# 28RSS, it's here, in my driveway!!!



## fletcherdt (May 16, 2004)

Finally, we pick up our Outback, and I can "officially" join the Outbackers! Met a really nice lady who picked up her Outback today, too. She has been lurking on here before. It is wonderful! The colors in the 28rss are the Sidney Fawn, like the fifth wheels has, and the stereo system is awesome. I hope to see the West Coasters on the road, thanks for your help and suggestions everyone.
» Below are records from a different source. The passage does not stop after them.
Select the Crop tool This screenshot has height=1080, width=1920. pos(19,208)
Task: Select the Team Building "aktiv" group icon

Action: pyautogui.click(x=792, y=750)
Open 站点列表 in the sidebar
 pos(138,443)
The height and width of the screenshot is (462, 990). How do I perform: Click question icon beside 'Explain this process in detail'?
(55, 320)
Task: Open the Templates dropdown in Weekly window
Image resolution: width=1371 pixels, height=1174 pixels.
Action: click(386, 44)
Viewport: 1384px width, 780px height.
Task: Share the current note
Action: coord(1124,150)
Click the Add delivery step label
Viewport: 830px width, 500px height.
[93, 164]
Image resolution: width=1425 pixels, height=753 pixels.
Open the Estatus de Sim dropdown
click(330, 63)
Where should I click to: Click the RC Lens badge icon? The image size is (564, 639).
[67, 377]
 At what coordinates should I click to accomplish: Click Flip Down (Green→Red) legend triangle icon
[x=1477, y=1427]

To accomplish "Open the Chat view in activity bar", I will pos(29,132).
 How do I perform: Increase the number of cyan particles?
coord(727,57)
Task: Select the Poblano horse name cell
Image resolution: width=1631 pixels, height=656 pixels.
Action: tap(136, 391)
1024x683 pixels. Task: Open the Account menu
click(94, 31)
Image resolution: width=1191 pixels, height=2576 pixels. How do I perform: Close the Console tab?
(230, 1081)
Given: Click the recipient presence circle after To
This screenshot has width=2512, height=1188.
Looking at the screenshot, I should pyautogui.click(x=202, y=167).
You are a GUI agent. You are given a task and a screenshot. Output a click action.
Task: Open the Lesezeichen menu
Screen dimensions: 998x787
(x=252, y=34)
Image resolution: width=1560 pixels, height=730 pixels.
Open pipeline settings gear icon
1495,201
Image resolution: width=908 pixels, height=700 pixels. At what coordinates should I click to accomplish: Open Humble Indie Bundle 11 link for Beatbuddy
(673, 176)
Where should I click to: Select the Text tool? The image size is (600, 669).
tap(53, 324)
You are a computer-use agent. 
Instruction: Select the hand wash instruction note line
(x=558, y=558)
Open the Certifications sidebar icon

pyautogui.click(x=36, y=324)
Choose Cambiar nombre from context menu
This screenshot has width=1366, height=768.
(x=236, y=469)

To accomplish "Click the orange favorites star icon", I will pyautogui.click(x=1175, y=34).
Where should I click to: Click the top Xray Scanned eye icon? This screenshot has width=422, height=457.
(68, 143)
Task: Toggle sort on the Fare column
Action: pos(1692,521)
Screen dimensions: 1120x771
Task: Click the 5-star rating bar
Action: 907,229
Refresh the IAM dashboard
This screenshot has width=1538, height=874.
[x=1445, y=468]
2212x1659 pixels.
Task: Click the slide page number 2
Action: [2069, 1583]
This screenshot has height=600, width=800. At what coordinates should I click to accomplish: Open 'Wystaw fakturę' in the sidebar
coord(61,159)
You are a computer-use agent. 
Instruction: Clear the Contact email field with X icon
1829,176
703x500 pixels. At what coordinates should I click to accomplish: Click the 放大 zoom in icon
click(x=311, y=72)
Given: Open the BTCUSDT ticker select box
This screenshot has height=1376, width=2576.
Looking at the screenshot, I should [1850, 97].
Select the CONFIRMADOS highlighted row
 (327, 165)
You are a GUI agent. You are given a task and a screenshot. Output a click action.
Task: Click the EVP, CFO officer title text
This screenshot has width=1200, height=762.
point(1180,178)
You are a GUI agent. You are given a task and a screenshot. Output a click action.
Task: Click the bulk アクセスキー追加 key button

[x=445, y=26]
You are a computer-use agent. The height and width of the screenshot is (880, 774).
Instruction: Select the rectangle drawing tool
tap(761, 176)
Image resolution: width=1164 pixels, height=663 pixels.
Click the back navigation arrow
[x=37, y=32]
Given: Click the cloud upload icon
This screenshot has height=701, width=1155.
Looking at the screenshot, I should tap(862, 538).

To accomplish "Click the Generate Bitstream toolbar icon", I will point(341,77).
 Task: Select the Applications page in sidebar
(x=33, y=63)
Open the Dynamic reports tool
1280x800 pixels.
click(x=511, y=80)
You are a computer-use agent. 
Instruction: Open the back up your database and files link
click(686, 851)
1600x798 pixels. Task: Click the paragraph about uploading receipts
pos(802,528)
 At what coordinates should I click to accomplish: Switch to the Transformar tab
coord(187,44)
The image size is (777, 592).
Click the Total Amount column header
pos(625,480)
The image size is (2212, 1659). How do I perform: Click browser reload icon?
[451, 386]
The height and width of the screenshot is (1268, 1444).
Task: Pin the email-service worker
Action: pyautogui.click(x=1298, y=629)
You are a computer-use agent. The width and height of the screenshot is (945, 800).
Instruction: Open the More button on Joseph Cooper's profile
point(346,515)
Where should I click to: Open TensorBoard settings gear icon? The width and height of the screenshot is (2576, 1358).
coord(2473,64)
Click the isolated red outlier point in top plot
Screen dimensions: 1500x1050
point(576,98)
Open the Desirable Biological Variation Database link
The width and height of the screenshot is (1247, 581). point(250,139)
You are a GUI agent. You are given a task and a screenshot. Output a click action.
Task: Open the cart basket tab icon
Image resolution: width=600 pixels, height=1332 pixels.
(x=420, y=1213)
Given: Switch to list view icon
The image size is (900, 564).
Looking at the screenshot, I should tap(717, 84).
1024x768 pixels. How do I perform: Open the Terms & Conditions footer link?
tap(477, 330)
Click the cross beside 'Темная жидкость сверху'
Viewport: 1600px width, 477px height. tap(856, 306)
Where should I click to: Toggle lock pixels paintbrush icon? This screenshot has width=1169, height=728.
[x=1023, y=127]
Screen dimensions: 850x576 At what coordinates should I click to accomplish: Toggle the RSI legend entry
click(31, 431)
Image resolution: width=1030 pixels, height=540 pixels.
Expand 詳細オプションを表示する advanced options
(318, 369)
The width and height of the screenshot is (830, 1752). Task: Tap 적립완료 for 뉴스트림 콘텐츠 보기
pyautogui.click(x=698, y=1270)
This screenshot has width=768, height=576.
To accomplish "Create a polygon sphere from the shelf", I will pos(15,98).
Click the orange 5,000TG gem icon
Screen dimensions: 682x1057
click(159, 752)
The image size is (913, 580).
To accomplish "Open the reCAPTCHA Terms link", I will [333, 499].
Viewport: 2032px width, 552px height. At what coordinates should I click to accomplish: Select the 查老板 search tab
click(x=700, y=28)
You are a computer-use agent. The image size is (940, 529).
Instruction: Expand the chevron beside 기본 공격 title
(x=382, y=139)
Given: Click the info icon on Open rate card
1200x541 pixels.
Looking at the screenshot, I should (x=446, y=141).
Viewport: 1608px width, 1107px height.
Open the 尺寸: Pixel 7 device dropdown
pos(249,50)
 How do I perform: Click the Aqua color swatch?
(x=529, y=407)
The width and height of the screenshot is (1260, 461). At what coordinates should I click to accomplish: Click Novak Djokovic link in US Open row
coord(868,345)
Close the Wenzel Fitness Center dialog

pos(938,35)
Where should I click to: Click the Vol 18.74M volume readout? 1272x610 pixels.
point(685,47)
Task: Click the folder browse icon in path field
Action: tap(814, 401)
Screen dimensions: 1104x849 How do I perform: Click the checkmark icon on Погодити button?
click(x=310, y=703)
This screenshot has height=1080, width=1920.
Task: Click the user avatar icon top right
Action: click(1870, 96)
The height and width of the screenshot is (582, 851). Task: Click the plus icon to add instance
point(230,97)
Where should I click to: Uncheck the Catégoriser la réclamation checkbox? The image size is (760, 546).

I will get pics up soon! Shake down on Tuesday at Yosemite!


----------



## NWcamper2 (Mar 28, 2004)

Congratulations









We are west coasters too sunny

action


----------



## NDJollyMon (Aug 22, 2003)

Congrats!


----------



## campingtom170 (Apr 26, 2004)

Congrats on the new 28RSS







. We are in So Cal and getting ready for a long summer of camping. Hope to see you on the road.

Tom sunny


----------



## lukn2doit2 (Jun 4, 2004)

congrats!!!! great shakedown trip planned! we're in the south east, want to see the west side soon in out OUTBACK!


----------



## jallen58 (Oct 27, 2003)

Congrtas







From another West Coaster.

Jim


----------



## Twins Make 4 (Apr 25, 2004)

Way to go Fletch, we love our 28 rss. We'll be all over the Sierras as well as the Central CA coast this summer. Let us know if you are coming our way we'll keep our eyes peeled for you.

Congrats & have fun.


----------



## jlstew (May 29, 2004)

Congratulations, hope you have many great outbacking times. I am a west coaster in central CA and like Twins Make 4 I will be at the coast and Sierras all summer long, leave in one week for Lake Tahoe, can't wait. See you on the road.


----------



## Twins Make 4 (Apr 25, 2004)

Hey JL, we're thinking of Tahoe as well. Where are you planning on staying? We've been looking but it's be quite some time since I've camped up there.

Good to hear from you.


----------



## polygraphpat (Mar 4, 2004)

Welcome and enjoy!!


----------



## jlstew (May 29, 2004)

Hey Twins, hope you are enjoying the new trailer. We always stay at Meeks Bay Resort on the west side of the lake. There are only 10 or 12 sites with full hookups and plenty of dry sites. We have had our reservations since January, so I don't know what there booking is like. It is the only campground that you don't have to cross a road to get to the beach. Just step out of your trailer walk 50 yards and you are in paradise. We are leaving the 22nd







of June and will return the 29th







well rested and ready to work! I think this is the web site 
http://www.meeksbayresort.com


----------